## [Data in this exercise]
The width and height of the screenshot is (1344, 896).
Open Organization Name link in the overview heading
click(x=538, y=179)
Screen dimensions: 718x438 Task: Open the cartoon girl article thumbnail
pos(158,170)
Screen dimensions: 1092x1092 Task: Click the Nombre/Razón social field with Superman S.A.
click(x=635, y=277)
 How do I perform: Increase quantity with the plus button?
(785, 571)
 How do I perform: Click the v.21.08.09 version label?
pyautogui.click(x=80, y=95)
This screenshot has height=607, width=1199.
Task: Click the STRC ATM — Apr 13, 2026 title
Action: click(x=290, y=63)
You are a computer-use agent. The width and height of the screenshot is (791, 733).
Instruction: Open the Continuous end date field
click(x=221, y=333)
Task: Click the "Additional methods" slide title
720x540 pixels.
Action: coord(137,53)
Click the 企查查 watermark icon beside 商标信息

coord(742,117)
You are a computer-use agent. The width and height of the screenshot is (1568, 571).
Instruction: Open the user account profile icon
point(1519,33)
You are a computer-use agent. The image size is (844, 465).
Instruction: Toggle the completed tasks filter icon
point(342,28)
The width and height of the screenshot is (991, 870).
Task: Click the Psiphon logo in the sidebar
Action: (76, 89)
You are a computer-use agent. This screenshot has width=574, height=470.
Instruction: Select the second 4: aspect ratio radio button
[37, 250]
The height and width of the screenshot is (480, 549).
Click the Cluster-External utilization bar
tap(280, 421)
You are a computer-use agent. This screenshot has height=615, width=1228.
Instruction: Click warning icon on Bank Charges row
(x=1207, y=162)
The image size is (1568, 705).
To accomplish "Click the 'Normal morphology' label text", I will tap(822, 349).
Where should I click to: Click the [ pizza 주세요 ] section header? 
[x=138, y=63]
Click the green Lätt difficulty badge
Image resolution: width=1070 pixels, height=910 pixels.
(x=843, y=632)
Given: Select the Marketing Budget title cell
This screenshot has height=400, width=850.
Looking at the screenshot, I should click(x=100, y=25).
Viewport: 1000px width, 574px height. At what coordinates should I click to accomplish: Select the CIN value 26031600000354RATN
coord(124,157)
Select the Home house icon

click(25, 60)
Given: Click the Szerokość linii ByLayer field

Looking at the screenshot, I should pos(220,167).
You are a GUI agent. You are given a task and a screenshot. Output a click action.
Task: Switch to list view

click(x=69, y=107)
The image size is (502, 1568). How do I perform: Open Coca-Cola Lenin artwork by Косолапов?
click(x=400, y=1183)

## [Work task]
Write out exactly the lines above from the line with "Instruction: Open the Continuous" through the line with "You are a computer-use agent. The image", both of them included, and leave out all other lines.

## [Written response]
Instruction: Open the Continuous end date field
click(x=221, y=333)
Task: Click the "Additional methods" slide title
720x540 pixels.
Action: coord(137,53)
Click the 企查查 watermark icon beside 商标信息

coord(742,117)
You are a computer-use agent. The width and height of the screenshot is (1568, 571).
Instruction: Open the user account profile icon
point(1519,33)
You are a computer-use agent. The image size is (844, 465).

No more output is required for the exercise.